Seronda Robinson, PhD
NCCU Department of Public Health Education
Seronda A. Robinson is an Epidemiologist and Professor in the Department of Public Health Education at North Carolina Central University (NCCU). She has served at NCCU for 16 years. Her research interests focus on health disparities involving and resulting from the social determinants of health. Dr. Robinson has conducted research in areas including obesity and body image, hypertension, cancer, kidney disease and diabetes.
Dr. Robinson currently serves on the African-American COVID Response Task Force (AACT+) and as a member of NCCU's Advanced Center for COVID-19 Related Disparities (ACCORD), which aims to facilitate COVID-19 testing and vaccination and conducts multidisciplinary research to study the public health and economic impact of COVID-19 on underserved communities in North Carolina. She also leads a telehealth series that provides the community with health information to raise awareness and enhance behavioral health promotion and disease prevention.
At NCCU, Dr. Robinson also serves as the coordinator for the nationally-recognized Eagle Pride Blood, Marrow, Organ, Sickle Cell, and Cord Blood Drive. She is the adviser of the Gamma Phi Chapter of Eta Sigma Gamma National Health Education Honorary. Dr. Robinson also leads the “Eat Smart Be Active” initiative that promotes healthy nutritional choices and increasing physical activity. Through this initiative, the university has identified campus trails that are followed during the annual NCCU First Lady's Walk each spring.
Dr. Robinson has appeared on numerous broadcast and radio shows, including segments on UNC TV, WUNC, WTVD-ABC 11, where she offers education on numerous public health topics, such as Ebola and preventing its spread and the importance of understanding the impact of COVID-19 on underserved communities. She is published in book chapters on addressing diabetes health disparities in African Americans and leadership and community-based research.

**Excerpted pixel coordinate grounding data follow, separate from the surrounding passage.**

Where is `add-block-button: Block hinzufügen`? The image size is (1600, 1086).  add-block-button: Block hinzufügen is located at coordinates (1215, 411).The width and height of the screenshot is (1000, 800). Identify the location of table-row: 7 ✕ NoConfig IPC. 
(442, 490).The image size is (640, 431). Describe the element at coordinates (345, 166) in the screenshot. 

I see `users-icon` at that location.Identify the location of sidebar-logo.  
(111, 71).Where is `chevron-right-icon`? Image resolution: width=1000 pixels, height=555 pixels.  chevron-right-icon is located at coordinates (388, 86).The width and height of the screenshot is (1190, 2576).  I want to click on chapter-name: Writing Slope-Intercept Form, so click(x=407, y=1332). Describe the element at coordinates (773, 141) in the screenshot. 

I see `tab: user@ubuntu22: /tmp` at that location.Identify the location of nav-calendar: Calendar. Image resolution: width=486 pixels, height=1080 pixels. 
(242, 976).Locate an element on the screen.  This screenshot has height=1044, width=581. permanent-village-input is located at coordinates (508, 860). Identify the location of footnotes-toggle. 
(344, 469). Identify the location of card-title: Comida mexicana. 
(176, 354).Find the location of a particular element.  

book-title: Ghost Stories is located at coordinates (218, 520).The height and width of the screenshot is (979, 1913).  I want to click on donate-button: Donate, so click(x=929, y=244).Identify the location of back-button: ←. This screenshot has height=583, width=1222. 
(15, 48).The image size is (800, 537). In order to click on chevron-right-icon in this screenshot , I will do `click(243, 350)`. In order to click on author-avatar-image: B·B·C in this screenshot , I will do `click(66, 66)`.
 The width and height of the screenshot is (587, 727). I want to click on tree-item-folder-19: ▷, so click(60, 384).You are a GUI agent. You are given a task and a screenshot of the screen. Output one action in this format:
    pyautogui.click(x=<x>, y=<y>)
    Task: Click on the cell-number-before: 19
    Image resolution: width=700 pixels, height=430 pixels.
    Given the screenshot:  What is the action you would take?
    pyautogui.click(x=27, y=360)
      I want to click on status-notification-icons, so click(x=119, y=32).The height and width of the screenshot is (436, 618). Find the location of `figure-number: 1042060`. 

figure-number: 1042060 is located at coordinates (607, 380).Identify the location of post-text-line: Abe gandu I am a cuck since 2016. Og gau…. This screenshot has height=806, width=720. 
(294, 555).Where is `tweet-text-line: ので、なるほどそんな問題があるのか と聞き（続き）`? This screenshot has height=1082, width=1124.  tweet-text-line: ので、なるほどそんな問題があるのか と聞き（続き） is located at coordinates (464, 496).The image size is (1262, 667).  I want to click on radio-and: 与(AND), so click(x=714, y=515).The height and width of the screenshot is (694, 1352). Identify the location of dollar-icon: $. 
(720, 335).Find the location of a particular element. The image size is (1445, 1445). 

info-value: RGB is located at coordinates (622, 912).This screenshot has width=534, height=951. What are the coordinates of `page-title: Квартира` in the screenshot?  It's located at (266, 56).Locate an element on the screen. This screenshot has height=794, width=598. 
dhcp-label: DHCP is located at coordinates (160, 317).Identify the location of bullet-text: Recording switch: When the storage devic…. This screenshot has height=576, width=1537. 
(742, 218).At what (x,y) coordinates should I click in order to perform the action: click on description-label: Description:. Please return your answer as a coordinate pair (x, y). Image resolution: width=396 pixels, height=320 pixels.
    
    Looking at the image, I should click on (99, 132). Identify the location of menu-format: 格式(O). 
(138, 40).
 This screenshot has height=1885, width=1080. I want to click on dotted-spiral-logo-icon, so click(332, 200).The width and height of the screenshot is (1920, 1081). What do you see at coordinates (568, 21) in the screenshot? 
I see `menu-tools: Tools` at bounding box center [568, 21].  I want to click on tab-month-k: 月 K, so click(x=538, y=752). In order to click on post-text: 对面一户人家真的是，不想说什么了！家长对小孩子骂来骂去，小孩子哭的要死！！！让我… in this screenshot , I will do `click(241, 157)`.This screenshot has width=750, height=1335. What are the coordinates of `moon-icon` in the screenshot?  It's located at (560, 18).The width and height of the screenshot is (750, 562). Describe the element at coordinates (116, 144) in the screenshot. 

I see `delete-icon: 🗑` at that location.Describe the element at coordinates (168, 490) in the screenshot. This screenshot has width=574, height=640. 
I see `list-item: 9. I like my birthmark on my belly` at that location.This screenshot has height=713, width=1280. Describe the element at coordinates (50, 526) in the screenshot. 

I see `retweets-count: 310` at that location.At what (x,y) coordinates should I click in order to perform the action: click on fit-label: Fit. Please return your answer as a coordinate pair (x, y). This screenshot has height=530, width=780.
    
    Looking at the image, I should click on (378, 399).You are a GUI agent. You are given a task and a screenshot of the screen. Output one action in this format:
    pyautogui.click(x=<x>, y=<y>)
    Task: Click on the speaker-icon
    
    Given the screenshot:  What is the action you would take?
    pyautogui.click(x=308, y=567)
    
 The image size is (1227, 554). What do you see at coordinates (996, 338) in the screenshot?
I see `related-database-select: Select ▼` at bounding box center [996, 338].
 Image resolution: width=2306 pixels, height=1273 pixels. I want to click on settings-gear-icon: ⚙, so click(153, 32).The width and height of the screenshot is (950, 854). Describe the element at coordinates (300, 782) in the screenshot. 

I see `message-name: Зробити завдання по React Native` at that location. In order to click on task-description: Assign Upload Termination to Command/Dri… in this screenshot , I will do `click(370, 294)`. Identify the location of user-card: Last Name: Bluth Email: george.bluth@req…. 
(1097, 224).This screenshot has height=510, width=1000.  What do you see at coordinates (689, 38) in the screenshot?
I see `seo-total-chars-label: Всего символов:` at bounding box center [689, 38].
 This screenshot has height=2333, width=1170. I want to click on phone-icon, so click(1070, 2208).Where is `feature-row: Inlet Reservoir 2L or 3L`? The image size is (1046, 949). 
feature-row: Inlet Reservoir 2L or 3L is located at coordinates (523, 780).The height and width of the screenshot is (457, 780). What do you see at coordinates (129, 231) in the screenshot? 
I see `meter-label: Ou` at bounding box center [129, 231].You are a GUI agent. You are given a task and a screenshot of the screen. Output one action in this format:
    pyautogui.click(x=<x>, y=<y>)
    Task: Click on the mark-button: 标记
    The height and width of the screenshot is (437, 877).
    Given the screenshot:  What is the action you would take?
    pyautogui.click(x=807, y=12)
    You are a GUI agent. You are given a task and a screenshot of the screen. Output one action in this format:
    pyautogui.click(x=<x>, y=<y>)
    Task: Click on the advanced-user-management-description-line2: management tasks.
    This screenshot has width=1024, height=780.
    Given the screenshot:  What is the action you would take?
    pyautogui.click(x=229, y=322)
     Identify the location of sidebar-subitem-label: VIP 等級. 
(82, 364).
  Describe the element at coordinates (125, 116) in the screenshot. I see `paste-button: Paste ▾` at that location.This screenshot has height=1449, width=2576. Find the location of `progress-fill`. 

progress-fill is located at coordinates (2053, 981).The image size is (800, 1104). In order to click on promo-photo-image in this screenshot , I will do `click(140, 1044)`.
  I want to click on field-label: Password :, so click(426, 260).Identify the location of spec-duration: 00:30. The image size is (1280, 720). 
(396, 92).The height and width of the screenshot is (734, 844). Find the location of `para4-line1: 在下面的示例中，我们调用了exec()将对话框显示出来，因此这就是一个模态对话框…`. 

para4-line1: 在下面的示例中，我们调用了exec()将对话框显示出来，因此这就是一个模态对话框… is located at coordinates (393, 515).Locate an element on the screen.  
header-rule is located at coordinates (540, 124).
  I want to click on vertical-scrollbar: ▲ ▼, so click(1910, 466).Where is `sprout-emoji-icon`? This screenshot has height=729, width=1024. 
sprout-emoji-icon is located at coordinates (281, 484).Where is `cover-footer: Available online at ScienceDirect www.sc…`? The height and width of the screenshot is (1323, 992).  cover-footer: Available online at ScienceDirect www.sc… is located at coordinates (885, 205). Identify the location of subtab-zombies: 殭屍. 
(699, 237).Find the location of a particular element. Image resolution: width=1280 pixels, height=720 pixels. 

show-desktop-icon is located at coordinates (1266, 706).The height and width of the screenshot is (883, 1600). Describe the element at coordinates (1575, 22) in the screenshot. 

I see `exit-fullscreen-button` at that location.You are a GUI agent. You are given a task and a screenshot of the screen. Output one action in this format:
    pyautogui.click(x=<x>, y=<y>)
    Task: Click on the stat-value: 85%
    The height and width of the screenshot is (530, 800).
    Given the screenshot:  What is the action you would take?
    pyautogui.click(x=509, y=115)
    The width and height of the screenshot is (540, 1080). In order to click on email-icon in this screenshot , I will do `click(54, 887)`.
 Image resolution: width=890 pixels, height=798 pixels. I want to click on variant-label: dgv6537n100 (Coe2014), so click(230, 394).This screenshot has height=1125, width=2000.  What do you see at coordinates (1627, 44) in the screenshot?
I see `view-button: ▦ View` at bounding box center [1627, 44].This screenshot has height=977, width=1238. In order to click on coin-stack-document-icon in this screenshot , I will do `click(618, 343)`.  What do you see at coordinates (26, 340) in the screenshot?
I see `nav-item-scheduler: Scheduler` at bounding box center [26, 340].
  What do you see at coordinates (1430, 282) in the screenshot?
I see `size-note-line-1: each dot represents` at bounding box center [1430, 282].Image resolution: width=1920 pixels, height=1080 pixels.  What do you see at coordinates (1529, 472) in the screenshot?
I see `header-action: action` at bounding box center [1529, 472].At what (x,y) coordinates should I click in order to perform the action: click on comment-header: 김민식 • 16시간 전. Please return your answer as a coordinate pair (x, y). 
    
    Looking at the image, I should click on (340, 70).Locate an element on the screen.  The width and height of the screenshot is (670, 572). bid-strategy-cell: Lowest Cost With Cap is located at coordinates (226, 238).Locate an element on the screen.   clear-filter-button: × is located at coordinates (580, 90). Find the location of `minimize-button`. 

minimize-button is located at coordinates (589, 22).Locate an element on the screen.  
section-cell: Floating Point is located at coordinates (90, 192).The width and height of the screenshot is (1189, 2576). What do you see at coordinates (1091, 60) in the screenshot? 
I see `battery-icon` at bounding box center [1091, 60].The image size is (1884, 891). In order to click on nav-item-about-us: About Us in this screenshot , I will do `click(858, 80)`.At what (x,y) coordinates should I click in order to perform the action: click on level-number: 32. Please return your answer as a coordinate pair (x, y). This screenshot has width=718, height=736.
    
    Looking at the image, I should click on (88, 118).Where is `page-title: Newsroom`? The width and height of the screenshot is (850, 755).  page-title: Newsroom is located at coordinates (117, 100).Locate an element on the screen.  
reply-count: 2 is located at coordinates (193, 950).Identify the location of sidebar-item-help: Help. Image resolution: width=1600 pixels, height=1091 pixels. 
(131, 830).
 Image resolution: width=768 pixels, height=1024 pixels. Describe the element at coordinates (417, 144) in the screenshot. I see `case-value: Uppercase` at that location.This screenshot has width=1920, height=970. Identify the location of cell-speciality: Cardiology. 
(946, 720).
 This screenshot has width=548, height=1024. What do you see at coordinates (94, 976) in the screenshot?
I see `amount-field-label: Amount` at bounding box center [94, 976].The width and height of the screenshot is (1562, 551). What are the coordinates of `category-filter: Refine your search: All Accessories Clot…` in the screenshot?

After earning bachelor’s and master’s degrees in mathematics from Clark Atlanta University, Dr. Robinson received a doctorate in epidemiology from the Gillings School of Global Public Health at The University of North Carolina at Chapel Hill.
Maria U. Okeke, PhD
Florida A&M University
Maria U. Okeke, Ph.D. is a Professor in the Department of Health, Physical Education, and Recreation at Florida A&M University (FAMU). She completed her graduate studies in Health Education/Public Health at the University Tennessee-Knoxville. She has over 30 years of experience teaching health education courses and implementing University health promotion programs. Her research interests include maternal and child health, improvement of family planning, and sex education in the developing country, education of youth on self-esteem, violence prevention, and HIV/AIDS prevention education, and renovation of rural high schools in Arondizuogu, Nigeria, and sponsoring scholarships for rural indigent students.